[TASK PROMPT]
Determine how many lines in the listing contain the string "computer"; respond with the number alone.

BEGIN AVAILABLE DATA

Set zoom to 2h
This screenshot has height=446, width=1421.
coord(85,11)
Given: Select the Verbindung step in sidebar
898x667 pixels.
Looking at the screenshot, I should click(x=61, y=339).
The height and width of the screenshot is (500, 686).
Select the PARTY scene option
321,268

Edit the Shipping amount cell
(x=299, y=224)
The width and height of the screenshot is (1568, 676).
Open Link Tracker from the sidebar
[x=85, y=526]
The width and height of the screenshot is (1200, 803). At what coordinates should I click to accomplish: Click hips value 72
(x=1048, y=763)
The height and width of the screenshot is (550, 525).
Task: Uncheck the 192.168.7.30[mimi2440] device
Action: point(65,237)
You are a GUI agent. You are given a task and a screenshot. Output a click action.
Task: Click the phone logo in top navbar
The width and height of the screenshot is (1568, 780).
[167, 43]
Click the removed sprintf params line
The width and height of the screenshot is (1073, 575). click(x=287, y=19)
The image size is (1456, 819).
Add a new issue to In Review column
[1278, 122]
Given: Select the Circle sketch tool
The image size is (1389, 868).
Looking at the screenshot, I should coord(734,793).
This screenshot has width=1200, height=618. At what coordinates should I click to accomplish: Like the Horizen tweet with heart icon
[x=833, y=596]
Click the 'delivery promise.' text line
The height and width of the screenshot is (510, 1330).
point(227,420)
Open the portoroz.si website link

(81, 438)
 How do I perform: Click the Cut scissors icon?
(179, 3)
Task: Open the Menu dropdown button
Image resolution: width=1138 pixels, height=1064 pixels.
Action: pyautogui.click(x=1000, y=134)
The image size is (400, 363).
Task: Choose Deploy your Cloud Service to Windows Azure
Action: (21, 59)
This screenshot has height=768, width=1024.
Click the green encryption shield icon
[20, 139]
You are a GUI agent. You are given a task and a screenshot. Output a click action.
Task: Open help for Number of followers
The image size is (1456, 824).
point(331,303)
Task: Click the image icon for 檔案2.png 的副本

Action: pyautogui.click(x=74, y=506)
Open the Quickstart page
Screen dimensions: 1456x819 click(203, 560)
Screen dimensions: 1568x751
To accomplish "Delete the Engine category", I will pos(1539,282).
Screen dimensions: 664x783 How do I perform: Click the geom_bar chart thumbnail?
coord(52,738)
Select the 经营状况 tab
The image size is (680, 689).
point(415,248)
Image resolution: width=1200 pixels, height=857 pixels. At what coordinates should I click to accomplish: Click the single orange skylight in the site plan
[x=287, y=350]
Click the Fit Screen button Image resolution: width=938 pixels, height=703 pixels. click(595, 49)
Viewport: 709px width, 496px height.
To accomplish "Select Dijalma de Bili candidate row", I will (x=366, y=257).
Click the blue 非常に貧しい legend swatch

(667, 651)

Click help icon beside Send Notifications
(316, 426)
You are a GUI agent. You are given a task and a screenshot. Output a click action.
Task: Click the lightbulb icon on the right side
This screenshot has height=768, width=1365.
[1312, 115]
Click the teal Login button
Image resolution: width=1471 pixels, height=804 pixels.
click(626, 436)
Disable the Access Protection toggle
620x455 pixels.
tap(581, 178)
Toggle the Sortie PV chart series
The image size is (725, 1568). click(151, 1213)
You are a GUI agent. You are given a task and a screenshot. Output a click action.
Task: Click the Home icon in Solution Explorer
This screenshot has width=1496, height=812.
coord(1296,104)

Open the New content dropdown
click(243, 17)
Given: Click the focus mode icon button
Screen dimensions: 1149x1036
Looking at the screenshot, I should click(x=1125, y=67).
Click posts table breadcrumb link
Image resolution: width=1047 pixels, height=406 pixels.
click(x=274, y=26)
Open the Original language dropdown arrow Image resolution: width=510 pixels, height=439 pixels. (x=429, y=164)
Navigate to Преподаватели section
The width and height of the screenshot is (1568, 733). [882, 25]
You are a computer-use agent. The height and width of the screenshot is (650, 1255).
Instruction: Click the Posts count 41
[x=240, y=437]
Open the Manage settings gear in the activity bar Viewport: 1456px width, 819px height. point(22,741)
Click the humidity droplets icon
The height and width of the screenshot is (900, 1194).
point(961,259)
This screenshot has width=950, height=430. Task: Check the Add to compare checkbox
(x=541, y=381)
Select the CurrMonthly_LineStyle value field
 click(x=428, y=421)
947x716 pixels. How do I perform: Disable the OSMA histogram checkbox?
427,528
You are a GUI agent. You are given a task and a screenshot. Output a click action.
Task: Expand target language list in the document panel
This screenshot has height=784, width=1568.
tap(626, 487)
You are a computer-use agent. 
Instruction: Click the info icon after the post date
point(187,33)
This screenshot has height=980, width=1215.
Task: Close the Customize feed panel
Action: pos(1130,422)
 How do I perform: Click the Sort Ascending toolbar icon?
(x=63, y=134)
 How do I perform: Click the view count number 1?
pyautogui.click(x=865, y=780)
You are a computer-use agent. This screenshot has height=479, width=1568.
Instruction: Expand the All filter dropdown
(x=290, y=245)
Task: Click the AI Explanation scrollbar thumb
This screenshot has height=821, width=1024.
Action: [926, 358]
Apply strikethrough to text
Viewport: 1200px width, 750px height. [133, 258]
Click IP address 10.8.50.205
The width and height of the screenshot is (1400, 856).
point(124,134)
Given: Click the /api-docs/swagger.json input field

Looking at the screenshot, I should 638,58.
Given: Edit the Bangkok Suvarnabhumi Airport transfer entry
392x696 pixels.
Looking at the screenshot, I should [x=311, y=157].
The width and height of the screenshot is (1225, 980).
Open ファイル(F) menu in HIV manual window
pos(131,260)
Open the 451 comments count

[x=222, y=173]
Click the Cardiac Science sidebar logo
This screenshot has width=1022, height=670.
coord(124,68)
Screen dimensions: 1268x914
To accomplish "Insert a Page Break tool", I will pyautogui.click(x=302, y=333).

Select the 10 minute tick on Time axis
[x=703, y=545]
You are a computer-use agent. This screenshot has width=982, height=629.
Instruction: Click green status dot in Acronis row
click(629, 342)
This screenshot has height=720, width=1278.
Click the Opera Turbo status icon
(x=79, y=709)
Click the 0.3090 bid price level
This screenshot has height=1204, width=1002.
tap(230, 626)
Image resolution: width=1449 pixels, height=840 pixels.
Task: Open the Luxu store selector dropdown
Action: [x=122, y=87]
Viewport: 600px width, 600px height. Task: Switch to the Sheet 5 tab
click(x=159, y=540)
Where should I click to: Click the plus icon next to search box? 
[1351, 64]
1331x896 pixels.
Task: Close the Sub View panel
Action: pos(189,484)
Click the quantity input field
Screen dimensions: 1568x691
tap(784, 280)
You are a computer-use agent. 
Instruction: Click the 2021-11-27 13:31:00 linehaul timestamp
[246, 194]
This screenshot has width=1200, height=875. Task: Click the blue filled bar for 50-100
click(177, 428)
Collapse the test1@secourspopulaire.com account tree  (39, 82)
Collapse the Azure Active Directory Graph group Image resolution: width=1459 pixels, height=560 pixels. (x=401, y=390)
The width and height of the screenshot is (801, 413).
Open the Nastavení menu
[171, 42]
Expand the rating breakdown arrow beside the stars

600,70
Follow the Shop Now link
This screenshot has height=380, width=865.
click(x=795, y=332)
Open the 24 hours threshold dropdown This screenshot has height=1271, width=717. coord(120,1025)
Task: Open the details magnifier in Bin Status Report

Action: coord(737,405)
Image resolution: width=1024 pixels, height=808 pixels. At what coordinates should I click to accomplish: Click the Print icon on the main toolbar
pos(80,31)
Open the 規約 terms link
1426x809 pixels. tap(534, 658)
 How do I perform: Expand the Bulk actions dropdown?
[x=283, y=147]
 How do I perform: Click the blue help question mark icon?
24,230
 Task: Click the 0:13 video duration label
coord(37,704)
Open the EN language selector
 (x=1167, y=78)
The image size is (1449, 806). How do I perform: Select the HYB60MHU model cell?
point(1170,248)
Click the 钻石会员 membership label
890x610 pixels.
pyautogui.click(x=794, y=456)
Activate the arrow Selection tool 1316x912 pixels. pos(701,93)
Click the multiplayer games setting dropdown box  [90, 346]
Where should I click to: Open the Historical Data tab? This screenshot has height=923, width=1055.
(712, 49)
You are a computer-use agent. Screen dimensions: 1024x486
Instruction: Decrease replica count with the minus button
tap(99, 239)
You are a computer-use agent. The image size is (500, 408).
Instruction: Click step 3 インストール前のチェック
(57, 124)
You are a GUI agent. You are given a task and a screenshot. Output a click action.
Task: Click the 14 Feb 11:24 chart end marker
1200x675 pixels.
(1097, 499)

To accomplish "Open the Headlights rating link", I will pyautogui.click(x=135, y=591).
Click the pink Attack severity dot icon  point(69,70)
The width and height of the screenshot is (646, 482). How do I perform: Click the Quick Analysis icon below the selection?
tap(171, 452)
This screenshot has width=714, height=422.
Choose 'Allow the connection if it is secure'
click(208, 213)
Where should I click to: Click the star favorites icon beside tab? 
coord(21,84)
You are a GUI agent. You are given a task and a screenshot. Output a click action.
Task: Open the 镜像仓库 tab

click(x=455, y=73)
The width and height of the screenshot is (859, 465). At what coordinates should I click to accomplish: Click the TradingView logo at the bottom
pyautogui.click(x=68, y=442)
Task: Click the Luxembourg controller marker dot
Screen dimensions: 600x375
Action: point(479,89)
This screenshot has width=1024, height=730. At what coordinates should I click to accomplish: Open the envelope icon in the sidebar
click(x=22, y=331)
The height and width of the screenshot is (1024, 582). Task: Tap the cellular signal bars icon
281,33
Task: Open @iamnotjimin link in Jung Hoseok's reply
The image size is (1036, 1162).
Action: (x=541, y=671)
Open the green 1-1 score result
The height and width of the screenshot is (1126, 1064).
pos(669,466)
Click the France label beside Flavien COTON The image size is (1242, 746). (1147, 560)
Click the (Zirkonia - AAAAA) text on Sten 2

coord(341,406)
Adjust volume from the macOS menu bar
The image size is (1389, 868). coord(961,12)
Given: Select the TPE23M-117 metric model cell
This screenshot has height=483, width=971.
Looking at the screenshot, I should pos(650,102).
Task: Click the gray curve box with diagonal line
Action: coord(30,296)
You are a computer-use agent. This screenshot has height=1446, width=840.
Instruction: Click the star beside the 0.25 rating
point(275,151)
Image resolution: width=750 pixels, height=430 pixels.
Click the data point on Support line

END AVAILABLE DATA

[RESULT OF THE TASK]
8